Collected data entries:
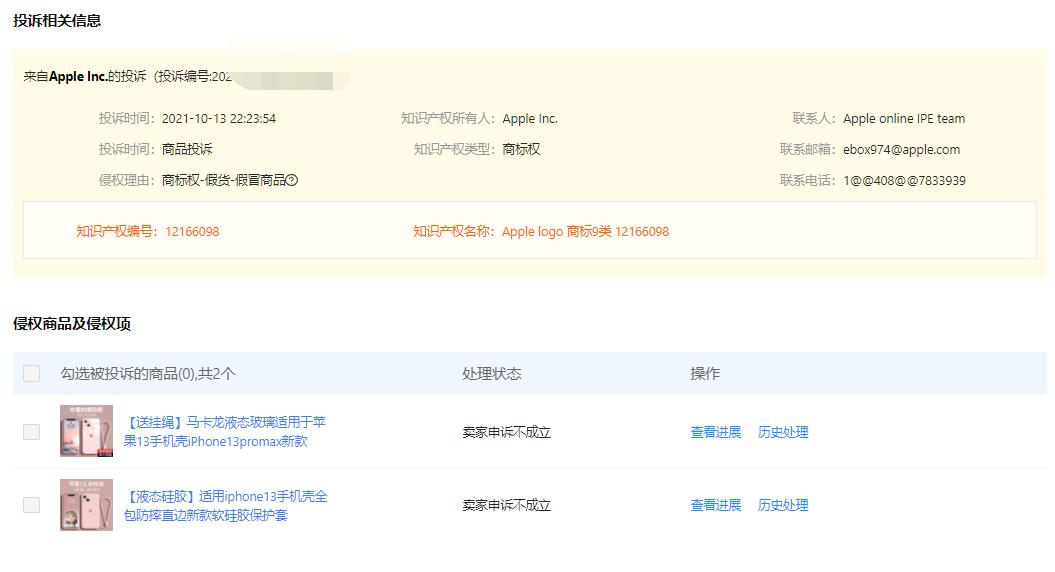This screenshot has height=572, width=1055.
Task: Click the ebox974@apple.com contact email
Action: tap(901, 150)
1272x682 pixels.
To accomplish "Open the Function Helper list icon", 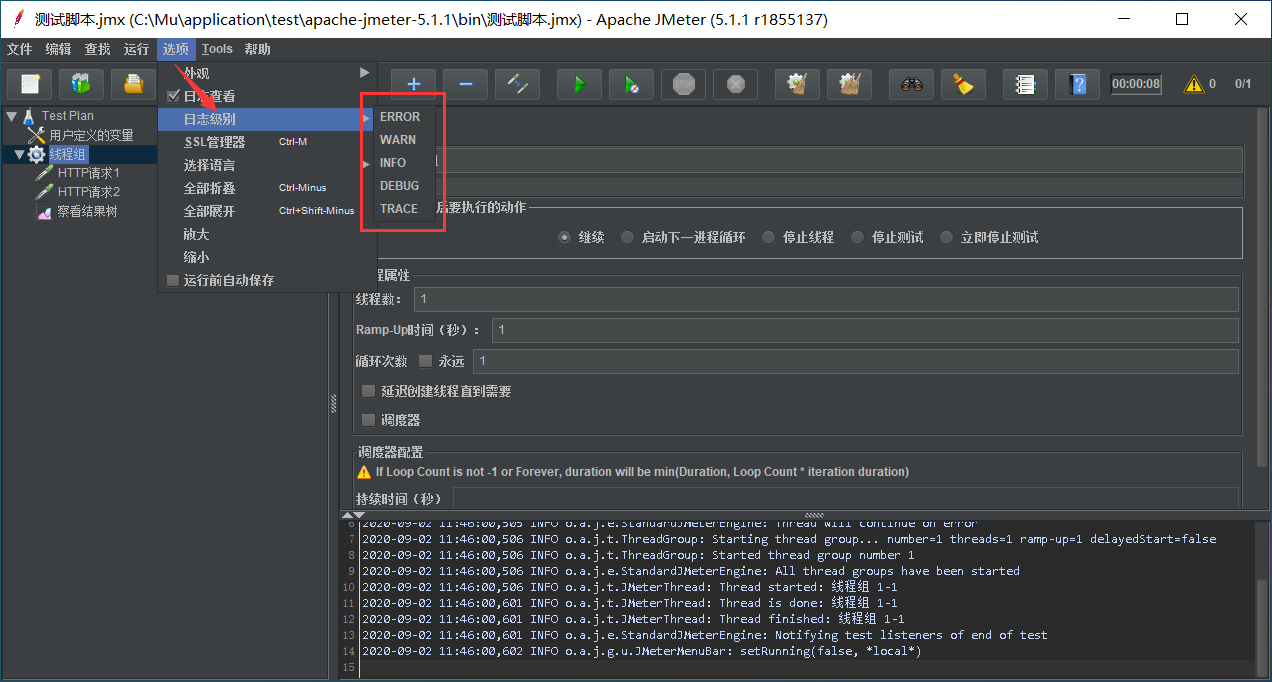I will 1025,85.
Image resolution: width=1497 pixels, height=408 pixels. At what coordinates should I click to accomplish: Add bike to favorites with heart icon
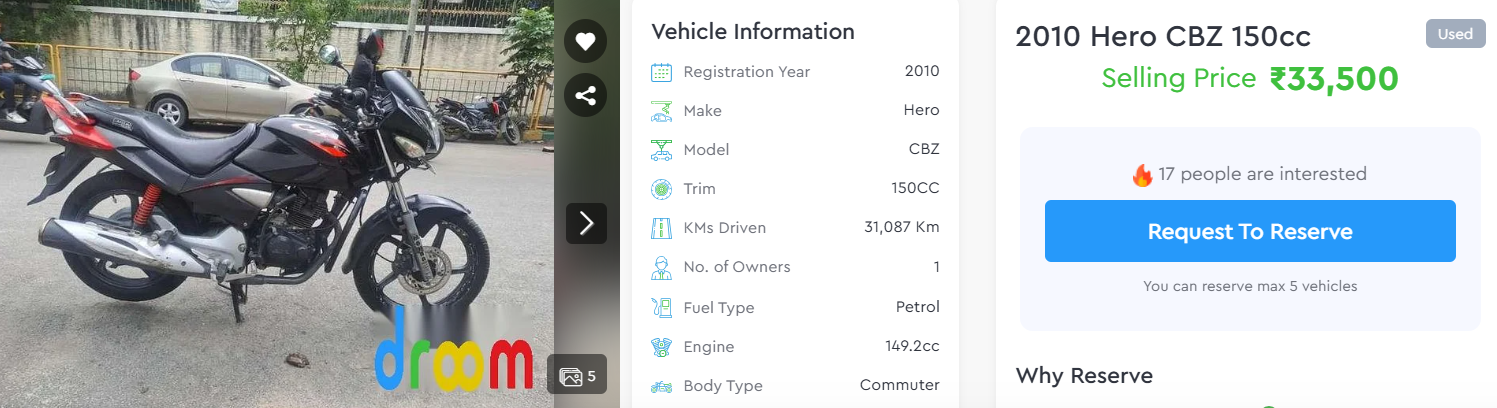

- Exercise details
Look above for lines with the word "pixels" and copy them all.

- Answer to the exercise
1272x682 pixels.
Image resolution: width=1497 pixels, height=408 pixels. At what coordinates should I click to accomplish: Add bike to favorites with heart icon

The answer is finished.